• ‘Still Some Justice,’ Says Sharon Tate’s Dad After Verdict

‘Still Some Justice,’ Says Sharon Tate’s Dad After Verdict

LOS ANGELES, Mar. 30 — “There’s still some justice,” said Col. Paul Tate, father of actress Sharon Tate.

Tate, a retired Army intelligence officer, and resident of Palos Verdes Peninsula, made the comment Monday after death sentences were decreed for Charles Manson and his three female followers in the murder of his daughter and six other persons.

“They took my daughter and my grandchild,” he said. Miss Tate was eight months pregnant when she was killed.

“I feel justice has been appropriate.”

Tate, 48, said he had “no sense of satisfaction” upon hearing the verdicts but he can now get back “into the business of living.”

Asked about his attendance at early sessions of the trial, he replied:

“I did it because jurors get wrapped up in the defendants. My main purpose was to let them know that some cared for Sharon Tate.

“And to let Manson and those three girls know there was still somebody looking at them.”

A jury which believed it was protecting society from a dangerous influence Monday decreed death for Charles Manson and his women, who were dragged shrieking from the courtroom before the verdicts were read.

None of the four ever expressed any remorse for two nights of death and carnage in August, 1969, when pregnant actress Sharon Tate and six other persons were knifed and shot and their blood used to smear the words “death to pigs” on the waIIs.

It took the seven men and five women on the jury 10 days to reach a verdict on the guilt of Manson, Susan Atkins, Patricia Krenwinkel and Leslie Van Houten, but only 10 hours to sentence them to death on all 27 counts of murder and conspiracy.

“We made our decision early,” juror Marie Mesmer, a retired drama critic, told newsmen, “but we argued all the points so everyone would have a say-so.”

“Charles Manson is a dangerous influence on society,” she said “I think I can go home with peace of mind now, knowing I have protected society.”

The defendants, whose outbursts during the trial which lasted for nine and a half months, cost nearly $1 million, and often caused them to be removed from the courtroom, came into the court giggling and smirking.

Manson, whose forehead was carved with a swastika, had shaved his head, and the girls had shorn their waist-length tresses into close-cropped pixie cuts.

As the grim-faced jurors took their seats, Manson called out truculently, “I don’t see how you can get away with not letting me put on a defense.

“You have no authority over me,” he told the jurors.

“Half of you aren’t as good as I am.”

He was led out by bailiffs before even hearing the verdicts.

As death was decreed for the cult leader, the young women all began shouting.

“You’ve judged yourselves,” Miss Atkins cried, lunging toward the jury box. She was restrained and led out.

Miss Krenwinkel echoed:

“You’re removing yourselves from the face of the earth. You’re all fools. There never has been any justice in this courtroom.”

“Your system is just a game in which you all make money,” Miss Van Houten shouted.

It took court clerk Gene Darrow more than 20 minutes to read the verdicts. The names of the victims were never mentioned.

Superior Court Judge Charles H. Older told the jury if it were in his power he would award them a medal for serving on the jury, which was sequestered longer than any other panel in history.

He stepped from the bench and shook hands with each juror, calling them by name.

He was to formally pronounce sentence April 19, but it was not expected that Manson and the women would be executed for at least three to five years, if ever. An appeal to the California Supreme Court is automatic in all death penalty cases.

“This isn’t the end, this is just the beginning, because of all the nonsense,” Manson’s lawyer, Irving Kanarek said.

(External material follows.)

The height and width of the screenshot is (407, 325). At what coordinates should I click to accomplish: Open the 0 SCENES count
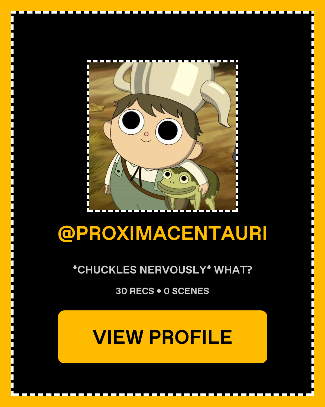point(186,291)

“The jury has perpetuated the very thing it sought to eradicate,” defense attorney Paul Fitzgerald said.

“I fail to see how it solved anything. The society which kills its problem children denies itself,” he added.

Deputy District Attorney Vincent Bugliosi said he believed the mainly middle-aged jury was “shocked and outraged at the savagery which came in the dead of night.”

The mutilated bodies of the honey blonde actress, hair stylist Jay Sebring, coffee heiress Abigail Folger, Polish playboy Voityck Frykowski and teenager Stephen Parent were strewn about the grounds of the Tate estate, all shot and knifed to death.

Grocer Leno LaBianca and his brunette wife, Rosemary, were killed the following night in their home some 20 miles away.

Star prosecution witness Linda Kasabian, who was given immunity for her testimony, said Manson ordered the slaughters to ignite a race war from which he believed his own clan would rise as leaders.